# Given text
Lately I have been in quite the reading slump, but also in quite the mood. I have been having a hard time focusing on things at home and find myself tired all the time and spending a good amount of my time sleeping. I suffer from SAD and that is part of the problem for me, but also I am suffering from a ridiculous amount of wanderlust. I have always felt the impulse to travel and explore countries I’ve only ever read about and imagined visiting, but lately it seems to be getting worse.
I don’t know if the combination of my SAD and wanderlust are making things so much more difficult but I feel as if I am being dragged into such a deep pit that I will never be able to pull myself out again. I can barely read because I just need to be anywhere but here, in my home town/province and any minute I have a second to spare, my mind immediately flies to the countries I am not currently visiting and all I want to do is hop on a plane.
My wanderlust causes me to long for distant places I’ve only ever seen pictures of and heard about but I long for these places as if I once lived there and am dying to get back home. I fall in love with a country I have never visited and want nothing more than to finally be there. I have a scratch map that allows you to scratch off places you have visited, the same way a lottery ticket scratches off, and I feel an intense need to be able to scratch off every country on that map.

# What you need to do
**1.** According to the reading-slump post, why can the writer barely read?
**2.** Write out everything from "Lately I have" down to "be getting worse." in the reading-slump post, swapping "wanderlust" for "restlessness".
**3.** In the reading-slump post, what kind of map does the writer own?
The items after this text aren't needed.

# Extracted entries
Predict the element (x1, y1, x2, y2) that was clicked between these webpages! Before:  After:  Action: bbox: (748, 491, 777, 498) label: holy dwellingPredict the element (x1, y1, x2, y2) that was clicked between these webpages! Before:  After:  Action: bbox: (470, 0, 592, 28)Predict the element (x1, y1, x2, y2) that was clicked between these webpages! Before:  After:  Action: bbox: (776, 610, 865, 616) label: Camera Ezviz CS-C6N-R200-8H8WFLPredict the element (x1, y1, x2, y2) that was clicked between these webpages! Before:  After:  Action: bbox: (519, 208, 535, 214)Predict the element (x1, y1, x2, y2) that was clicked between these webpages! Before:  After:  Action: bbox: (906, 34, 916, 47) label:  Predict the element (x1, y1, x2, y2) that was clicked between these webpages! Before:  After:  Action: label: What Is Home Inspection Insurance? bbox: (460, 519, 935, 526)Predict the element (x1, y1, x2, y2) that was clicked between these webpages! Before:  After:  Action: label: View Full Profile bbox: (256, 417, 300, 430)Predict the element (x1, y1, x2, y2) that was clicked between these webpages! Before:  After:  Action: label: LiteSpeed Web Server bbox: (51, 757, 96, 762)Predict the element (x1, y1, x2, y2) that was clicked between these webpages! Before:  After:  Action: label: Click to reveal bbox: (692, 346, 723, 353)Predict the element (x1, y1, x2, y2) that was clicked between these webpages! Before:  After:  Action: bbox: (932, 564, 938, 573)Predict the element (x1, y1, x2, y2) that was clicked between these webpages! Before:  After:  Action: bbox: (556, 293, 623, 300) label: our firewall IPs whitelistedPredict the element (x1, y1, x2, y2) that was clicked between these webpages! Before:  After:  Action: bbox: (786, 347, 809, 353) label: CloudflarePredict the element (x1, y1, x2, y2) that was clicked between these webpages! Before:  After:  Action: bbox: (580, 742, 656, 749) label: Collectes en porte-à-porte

# Task solutions
**1.** The writer can barely read because of a need to be anywhere but the home town/province. Whenever there is a spare second, the writer's mind flies to countries not currently being visited, and all the writer wants is to hop on a plane.

**2.**
Lately I have been in quite the reading slump, but also in quite the mood. I have been having a hard time focusing on things at home and find myself tired all the time and spending a good amount of my time sleeping. I suffer from SAD and that is part of the problem for me, but also I am suffering from a ridiculous amount of restlessness. I have always felt the impulse to travel and explore countries I’ve only ever read about and imagined visiting, but lately it seems to be getting worse.

**3.** A scratch map that lets you scratch off places you have visited, the way a lottery ticket scratches off.